Exercise prompt: Up to and including the line with "Task: Collapse the chat bar left chevron", please reproduce the lines below exactly, beginning with the first.
**** Information given
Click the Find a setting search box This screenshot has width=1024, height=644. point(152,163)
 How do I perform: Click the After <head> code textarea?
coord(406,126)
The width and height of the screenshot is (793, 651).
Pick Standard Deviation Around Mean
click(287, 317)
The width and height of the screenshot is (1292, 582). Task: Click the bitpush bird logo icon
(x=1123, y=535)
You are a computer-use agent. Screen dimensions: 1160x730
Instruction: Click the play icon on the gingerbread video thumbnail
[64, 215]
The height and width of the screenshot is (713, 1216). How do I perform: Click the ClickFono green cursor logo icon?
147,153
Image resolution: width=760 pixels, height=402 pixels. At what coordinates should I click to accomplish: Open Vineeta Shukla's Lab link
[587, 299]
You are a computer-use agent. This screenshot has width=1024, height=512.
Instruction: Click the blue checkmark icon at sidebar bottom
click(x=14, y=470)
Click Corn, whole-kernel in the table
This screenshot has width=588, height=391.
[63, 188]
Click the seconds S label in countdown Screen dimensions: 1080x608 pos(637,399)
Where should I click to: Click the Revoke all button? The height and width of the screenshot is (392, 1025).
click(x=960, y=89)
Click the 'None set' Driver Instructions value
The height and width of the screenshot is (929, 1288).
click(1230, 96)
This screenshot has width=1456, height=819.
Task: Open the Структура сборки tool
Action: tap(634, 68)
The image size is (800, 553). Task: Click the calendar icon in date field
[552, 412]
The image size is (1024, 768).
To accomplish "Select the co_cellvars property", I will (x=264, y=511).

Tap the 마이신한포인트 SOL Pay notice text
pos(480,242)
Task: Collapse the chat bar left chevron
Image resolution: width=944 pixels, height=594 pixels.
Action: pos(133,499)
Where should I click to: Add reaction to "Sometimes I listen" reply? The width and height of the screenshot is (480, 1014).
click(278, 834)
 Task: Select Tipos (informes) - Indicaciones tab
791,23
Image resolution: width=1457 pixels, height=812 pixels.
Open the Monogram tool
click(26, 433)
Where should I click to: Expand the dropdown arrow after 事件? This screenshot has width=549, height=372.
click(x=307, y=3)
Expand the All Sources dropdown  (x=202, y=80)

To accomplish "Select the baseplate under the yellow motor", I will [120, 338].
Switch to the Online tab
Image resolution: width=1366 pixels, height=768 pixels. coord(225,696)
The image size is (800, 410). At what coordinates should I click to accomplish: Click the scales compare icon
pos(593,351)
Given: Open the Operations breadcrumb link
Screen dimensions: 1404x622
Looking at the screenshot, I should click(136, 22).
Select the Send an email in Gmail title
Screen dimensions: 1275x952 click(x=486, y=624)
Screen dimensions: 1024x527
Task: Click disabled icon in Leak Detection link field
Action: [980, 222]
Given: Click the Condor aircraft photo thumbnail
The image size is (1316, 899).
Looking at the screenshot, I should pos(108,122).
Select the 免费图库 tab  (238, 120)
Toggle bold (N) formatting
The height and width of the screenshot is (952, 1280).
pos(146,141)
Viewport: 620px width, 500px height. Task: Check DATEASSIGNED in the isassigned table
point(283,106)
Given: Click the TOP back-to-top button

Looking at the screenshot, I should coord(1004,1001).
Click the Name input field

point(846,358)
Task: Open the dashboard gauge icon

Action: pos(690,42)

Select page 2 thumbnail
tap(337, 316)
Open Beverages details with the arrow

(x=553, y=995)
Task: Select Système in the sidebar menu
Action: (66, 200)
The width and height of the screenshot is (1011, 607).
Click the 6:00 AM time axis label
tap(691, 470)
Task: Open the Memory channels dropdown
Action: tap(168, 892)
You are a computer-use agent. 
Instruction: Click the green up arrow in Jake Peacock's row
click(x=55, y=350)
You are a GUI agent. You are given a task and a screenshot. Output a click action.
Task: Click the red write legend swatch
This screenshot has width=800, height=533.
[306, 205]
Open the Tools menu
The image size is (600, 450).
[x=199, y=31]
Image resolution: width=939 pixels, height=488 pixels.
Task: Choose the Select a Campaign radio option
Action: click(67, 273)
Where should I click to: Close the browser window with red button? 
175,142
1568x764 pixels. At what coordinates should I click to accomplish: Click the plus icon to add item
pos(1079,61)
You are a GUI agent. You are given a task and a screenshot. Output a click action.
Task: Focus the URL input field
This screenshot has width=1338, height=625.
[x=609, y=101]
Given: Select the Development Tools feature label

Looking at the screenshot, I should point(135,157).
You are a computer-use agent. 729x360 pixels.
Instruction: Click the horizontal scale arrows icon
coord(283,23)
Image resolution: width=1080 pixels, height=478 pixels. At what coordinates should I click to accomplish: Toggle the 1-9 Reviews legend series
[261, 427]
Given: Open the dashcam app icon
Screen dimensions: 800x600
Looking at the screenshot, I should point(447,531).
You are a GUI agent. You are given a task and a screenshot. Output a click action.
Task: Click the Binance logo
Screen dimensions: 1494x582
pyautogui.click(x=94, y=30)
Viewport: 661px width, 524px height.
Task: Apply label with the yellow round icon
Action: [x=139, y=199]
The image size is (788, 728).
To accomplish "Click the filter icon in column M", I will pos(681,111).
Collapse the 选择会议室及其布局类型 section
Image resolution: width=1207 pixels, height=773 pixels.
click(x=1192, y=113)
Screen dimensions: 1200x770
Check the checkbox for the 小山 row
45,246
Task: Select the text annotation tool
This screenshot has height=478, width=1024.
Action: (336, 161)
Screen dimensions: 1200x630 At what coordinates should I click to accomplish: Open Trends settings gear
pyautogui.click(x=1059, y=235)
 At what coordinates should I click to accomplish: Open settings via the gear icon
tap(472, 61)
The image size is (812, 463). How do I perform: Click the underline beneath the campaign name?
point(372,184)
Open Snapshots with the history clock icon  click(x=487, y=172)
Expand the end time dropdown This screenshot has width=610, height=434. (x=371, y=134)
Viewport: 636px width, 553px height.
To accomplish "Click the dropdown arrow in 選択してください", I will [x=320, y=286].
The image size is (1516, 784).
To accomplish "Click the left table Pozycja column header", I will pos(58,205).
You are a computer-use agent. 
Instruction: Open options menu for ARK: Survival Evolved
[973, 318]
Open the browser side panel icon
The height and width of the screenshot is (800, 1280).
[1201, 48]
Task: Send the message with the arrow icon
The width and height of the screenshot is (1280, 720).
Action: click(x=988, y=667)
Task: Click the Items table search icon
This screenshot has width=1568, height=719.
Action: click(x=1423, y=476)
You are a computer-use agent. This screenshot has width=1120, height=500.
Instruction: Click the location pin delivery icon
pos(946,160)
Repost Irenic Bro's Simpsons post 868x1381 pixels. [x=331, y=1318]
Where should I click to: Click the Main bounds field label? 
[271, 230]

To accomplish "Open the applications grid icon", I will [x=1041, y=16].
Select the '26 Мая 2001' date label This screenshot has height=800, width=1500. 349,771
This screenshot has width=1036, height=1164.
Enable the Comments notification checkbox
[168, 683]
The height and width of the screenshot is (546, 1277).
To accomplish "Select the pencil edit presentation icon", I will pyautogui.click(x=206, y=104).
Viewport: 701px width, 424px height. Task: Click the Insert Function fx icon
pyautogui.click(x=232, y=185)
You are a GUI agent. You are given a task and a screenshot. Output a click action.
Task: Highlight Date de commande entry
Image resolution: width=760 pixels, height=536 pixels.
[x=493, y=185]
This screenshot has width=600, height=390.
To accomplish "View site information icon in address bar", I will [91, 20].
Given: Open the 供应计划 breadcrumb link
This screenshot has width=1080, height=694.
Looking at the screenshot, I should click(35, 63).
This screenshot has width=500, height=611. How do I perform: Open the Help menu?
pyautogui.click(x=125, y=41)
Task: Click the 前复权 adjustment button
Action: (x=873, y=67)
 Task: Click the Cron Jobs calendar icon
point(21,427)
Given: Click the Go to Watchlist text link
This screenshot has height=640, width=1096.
********
Task output:
Click the Find a setting search box This screenshot has width=1024, height=644. point(152,163)
 How do I perform: Click the After <head> code textarea?
coord(406,126)
The width and height of the screenshot is (793, 651).
Pick Standard Deviation Around Mean
click(287, 317)
The width and height of the screenshot is (1292, 582). Task: Click the bitpush bird logo icon
(x=1123, y=535)
You are a computer-use agent. Screen dimensions: 1160x730
Instruction: Click the play icon on the gingerbread video thumbnail
[64, 215]
The height and width of the screenshot is (713, 1216). How do I perform: Click the ClickFono green cursor logo icon?
147,153
Image resolution: width=760 pixels, height=402 pixels. At what coordinates should I click to accomplish: Open Vineeta Shukla's Lab link
[587, 299]
You are a computer-use agent. This screenshot has width=1024, height=512.
Instruction: Click the blue checkmark icon at sidebar bottom
click(x=14, y=470)
Click Corn, whole-kernel in the table
This screenshot has width=588, height=391.
[63, 188]
Click the seconds S label in countdown Screen dimensions: 1080x608 pos(637,399)
Where should I click to: Click the Revoke all button? The height and width of the screenshot is (392, 1025).
click(x=960, y=89)
Click the 'None set' Driver Instructions value
The height and width of the screenshot is (929, 1288).
click(1230, 96)
This screenshot has width=1456, height=819.
Task: Open the Структура сборки tool
Action: tap(634, 68)
The image size is (800, 553). Task: Click the calendar icon in date field
[552, 412]
The image size is (1024, 768).
To accomplish "Select the co_cellvars property", I will (x=264, y=511).

Tap the 마이신한포인트 SOL Pay notice text
pos(480,242)
Task: Collapse the chat bar left chevron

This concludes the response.